Leinster House on Wednesday, September 16th at 1pm
Striking workers from Coca Cola, Green Isle Foods and Dublin Port to join TUF protest outside Leinster House .
Coca Cola, Green Isle Food and Marine Terminals strikers are to be among the contingents of workers at the Trade Union Federation (SIPTU & NEETU) protest outside Leinster House on Wednesday, September 16th at 1pm. The workers at Coca Cola HBC Ireland have been on strike for four weeks and have been sacked while out on strike. The Green Isle Food workers have been out for three weeks and the Marine Terminals workers have been on strike for ten weeks. In all these cases strike breakers have been brought in to do their work and court injunctions sought to minimise the effect of pickets.
The protest is over plans by the Government to bail out the banks through the NAMA legislation while doing nothing to defend PAYE workers wages and jobs, even though this sector is expected to bear the brunt of the socialised debt incurred by bankers and developers.

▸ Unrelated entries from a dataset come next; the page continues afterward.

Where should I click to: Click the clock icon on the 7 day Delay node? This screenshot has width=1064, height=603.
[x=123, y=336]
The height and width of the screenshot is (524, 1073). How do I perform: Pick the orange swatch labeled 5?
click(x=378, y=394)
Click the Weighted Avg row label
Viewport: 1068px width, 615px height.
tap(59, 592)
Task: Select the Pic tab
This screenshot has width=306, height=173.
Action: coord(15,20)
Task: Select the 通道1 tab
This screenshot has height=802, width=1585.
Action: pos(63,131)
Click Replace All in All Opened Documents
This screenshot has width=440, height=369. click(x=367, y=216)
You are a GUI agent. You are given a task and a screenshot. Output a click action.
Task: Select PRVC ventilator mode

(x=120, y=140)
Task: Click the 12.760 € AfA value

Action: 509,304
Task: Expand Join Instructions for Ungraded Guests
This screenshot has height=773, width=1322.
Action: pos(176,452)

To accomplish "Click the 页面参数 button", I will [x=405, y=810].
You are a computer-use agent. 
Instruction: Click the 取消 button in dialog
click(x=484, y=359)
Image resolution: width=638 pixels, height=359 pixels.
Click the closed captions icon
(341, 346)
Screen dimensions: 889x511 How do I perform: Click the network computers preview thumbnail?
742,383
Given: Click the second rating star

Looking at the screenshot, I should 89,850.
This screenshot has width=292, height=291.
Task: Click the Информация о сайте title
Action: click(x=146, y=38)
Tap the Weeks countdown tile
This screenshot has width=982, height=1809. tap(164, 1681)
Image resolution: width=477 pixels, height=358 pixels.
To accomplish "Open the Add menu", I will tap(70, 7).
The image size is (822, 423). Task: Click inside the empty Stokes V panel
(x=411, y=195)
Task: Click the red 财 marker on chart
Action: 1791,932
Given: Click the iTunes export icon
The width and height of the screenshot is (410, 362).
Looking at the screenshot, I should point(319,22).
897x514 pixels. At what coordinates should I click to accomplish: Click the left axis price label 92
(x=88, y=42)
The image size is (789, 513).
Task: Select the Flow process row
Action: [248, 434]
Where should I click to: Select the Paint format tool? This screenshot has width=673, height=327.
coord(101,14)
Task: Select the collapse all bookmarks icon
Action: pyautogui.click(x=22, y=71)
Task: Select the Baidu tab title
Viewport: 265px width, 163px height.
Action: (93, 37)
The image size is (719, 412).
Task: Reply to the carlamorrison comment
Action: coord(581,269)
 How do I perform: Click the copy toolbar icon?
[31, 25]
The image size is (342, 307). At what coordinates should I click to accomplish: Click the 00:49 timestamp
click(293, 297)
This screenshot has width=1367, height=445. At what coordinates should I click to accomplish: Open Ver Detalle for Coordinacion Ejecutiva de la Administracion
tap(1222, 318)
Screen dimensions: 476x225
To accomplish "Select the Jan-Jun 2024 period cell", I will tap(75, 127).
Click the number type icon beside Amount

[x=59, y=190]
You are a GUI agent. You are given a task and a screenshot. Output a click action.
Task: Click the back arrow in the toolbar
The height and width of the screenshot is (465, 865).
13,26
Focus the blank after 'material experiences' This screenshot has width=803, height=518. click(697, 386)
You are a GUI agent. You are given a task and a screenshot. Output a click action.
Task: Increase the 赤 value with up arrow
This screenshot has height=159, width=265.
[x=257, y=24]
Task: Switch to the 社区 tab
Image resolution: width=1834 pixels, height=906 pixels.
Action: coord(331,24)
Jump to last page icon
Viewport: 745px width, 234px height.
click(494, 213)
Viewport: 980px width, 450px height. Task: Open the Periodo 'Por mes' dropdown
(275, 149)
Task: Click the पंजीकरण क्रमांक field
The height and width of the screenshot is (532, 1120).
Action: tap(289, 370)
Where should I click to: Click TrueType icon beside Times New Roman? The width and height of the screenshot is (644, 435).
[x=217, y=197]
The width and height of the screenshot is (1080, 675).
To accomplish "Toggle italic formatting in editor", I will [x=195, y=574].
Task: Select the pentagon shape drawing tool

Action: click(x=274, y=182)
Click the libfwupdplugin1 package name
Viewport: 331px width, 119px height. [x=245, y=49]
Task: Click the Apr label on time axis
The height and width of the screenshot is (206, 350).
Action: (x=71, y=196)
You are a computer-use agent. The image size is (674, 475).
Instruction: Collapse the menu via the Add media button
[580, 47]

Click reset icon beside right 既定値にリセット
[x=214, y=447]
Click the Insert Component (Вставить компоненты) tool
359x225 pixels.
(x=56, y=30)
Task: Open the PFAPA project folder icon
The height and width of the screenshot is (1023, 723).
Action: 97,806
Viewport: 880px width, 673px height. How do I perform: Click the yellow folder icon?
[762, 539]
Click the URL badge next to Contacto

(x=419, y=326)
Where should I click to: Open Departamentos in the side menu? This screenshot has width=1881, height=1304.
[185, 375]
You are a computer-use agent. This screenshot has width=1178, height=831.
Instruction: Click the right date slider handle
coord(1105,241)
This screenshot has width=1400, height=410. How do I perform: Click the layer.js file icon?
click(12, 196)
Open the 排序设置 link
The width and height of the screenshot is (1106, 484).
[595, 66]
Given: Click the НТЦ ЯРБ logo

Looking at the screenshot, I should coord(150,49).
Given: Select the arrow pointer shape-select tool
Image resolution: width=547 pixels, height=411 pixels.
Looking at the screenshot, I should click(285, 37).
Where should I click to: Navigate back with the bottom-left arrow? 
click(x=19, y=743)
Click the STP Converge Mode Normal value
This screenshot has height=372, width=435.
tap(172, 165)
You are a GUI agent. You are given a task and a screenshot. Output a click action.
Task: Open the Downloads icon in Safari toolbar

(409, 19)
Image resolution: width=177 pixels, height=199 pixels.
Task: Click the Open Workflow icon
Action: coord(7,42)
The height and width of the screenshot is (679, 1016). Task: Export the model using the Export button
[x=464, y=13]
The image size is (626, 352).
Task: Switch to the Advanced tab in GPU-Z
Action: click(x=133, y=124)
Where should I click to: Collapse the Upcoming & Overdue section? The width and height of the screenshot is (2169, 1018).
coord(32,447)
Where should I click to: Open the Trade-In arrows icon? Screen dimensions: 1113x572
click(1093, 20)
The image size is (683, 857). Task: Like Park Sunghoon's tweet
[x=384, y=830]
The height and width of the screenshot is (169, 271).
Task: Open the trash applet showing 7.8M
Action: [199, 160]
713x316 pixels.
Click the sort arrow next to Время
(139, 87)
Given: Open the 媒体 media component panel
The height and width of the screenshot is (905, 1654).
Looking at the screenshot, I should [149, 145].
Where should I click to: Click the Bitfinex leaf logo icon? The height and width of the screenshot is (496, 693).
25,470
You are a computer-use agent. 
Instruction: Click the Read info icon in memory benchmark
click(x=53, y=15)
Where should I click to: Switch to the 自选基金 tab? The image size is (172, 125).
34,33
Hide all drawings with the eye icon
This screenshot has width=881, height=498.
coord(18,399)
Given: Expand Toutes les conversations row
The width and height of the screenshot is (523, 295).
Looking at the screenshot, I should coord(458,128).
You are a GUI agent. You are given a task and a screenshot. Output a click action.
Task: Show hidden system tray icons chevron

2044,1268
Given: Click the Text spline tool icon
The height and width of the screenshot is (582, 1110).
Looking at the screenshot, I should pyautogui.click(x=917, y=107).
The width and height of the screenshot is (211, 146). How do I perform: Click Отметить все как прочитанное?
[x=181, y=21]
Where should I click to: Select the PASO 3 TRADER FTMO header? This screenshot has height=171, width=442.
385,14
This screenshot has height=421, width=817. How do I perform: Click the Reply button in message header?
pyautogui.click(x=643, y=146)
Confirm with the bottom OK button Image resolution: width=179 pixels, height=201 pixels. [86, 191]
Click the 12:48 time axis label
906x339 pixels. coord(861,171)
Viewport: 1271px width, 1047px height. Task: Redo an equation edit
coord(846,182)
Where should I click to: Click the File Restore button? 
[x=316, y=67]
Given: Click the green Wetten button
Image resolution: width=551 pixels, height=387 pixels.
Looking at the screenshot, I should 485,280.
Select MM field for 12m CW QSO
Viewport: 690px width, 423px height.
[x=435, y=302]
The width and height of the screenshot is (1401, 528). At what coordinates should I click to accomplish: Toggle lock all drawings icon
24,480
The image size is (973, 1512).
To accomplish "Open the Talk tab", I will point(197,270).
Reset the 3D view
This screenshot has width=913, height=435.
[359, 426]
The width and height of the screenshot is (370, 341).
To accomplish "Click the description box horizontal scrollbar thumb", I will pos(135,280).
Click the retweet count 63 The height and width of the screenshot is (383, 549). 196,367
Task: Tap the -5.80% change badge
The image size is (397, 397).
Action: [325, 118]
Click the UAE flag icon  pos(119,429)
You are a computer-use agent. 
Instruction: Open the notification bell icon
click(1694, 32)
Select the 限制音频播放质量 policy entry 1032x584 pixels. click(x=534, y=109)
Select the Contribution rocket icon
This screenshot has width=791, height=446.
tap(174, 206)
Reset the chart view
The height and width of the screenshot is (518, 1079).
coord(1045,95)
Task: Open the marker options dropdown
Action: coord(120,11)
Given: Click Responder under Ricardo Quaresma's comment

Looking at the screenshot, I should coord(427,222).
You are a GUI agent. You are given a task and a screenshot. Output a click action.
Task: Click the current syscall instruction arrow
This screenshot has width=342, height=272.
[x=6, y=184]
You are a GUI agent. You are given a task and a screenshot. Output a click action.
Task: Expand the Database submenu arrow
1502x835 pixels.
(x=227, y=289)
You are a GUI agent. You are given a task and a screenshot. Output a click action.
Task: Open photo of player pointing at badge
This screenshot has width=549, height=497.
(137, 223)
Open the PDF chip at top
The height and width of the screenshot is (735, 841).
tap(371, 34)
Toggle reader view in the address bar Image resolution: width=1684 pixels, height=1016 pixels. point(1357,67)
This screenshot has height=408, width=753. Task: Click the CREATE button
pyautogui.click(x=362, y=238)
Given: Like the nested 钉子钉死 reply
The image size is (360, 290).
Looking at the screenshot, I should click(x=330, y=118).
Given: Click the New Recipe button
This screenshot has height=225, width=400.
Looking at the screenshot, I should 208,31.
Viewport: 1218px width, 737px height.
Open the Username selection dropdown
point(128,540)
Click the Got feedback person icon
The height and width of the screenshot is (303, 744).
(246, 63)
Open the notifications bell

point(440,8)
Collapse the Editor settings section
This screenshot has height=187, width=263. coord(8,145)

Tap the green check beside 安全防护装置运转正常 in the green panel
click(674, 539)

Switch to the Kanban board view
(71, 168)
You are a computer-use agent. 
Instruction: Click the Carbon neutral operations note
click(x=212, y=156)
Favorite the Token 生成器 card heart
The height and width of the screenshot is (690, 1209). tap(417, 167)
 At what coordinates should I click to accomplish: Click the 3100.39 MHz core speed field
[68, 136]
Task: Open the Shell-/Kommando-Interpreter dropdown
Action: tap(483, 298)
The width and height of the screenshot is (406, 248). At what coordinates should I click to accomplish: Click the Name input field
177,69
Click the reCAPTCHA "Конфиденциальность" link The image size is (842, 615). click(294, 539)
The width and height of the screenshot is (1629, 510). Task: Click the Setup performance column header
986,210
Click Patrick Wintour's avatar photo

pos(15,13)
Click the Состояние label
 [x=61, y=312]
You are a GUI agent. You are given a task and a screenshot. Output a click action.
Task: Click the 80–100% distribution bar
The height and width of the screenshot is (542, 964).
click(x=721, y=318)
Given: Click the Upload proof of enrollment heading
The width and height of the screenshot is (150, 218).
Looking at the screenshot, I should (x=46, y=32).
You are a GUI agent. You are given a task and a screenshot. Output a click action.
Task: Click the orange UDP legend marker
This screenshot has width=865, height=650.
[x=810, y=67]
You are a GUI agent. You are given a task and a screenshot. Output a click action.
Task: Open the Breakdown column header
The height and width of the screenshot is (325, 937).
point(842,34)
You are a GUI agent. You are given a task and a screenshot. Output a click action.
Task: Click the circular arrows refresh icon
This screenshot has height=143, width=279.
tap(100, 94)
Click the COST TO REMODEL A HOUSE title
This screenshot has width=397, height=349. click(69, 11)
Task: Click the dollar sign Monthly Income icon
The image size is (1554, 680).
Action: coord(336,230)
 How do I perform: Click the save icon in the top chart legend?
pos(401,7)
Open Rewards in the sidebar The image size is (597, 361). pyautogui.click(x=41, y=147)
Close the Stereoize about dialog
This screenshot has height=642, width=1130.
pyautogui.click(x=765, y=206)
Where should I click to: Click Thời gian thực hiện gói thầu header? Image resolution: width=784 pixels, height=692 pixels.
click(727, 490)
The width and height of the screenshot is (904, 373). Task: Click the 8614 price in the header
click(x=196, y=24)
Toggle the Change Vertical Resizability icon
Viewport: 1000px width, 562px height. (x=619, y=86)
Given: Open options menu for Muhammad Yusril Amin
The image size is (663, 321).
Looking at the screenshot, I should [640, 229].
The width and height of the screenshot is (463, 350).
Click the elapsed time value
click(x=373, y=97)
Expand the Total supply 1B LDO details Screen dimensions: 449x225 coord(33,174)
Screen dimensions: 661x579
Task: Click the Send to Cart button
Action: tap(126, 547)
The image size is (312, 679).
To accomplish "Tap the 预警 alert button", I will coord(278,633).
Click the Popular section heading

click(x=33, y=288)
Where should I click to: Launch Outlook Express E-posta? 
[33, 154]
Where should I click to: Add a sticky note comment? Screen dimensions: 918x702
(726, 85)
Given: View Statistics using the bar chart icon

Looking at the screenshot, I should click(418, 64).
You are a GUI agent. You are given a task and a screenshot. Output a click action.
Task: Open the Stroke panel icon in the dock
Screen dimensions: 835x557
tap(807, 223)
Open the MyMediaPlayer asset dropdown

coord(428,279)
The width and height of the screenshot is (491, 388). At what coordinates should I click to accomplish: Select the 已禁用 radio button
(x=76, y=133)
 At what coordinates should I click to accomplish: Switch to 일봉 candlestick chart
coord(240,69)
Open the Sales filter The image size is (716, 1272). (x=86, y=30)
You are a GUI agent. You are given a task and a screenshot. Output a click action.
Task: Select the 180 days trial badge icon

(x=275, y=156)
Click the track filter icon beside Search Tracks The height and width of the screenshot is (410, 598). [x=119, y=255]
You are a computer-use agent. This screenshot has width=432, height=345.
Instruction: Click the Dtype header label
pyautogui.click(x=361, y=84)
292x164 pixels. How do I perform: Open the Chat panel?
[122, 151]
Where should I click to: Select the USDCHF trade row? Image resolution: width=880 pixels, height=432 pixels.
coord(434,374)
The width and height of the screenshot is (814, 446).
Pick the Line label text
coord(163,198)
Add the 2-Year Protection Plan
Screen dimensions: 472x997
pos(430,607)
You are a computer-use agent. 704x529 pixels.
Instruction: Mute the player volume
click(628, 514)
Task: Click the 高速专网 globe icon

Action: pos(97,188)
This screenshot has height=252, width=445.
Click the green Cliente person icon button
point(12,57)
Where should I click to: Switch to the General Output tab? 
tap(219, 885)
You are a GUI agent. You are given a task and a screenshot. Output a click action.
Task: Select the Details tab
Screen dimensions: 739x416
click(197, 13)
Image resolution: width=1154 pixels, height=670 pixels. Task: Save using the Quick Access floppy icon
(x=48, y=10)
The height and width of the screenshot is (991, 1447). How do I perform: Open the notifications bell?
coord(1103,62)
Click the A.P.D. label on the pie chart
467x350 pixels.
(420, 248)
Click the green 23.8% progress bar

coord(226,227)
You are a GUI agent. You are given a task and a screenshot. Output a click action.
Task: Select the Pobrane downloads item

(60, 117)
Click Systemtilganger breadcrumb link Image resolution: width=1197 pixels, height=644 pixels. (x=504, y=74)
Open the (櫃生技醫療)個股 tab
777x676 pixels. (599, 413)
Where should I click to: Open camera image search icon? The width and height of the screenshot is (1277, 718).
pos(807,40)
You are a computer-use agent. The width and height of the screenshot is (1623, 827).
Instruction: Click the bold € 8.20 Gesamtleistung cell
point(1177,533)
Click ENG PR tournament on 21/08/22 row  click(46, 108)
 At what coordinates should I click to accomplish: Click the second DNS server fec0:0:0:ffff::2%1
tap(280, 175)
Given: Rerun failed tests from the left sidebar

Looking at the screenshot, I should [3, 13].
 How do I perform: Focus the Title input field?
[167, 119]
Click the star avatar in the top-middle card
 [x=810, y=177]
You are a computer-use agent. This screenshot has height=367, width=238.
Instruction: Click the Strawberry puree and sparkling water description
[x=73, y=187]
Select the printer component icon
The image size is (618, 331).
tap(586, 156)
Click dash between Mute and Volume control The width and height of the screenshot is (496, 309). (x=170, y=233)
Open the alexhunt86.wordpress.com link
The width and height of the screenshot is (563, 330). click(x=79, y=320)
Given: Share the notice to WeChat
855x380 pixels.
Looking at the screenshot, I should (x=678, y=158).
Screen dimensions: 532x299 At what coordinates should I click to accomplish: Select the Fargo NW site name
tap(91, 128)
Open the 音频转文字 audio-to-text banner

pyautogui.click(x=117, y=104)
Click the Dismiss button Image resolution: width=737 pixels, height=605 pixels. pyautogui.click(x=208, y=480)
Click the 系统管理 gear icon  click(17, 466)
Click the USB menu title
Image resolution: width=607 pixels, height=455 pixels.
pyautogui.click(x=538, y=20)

“My members have been on strike at Coca Cola since August 27th, over the company plans to outsource 130 jobs to third party companies”, SIPTU Branch Organiser John Dunne said today. The workers wanted the issues heard in the Labour Relations Commission and we referred all matters in dispute to the LRC as far back as July 8th.
“The company sacked everyone on strike on September 8th. The Labour Court is hearing the case on Friday (September 17th) but we are not even sure if the company will turn up.”
“Members are attending the Dail protest to show how angry they feel regarding the softly softly approach adapted to financial institutions, who are largely to blame for the country’s current economic situation, and the way employers are allowed to ignore basic industrial relations procedures.”
Technical Engineering and Electrical Union General Secretary Designate Eamon Devoy, said the dispute with Green Isle Foods, Naas, was because the company was using workers as scapegoats for management’s failure to secure its IT system. “Our members have been unfairly dismissed and strike breakers introduced.
“So, on the one hand we have big business being bailed out through NAMA and on the other, employers are using the crisis created by financial institutions to attack PAYE workers. It is a ‘lose-lose’ scenario for workers.
Like everyone else our members’ living standards are under attack as their capacity to repay mortgages and pay daily bills is reduced, while employers do what they like. We are demanding an end to double standards.”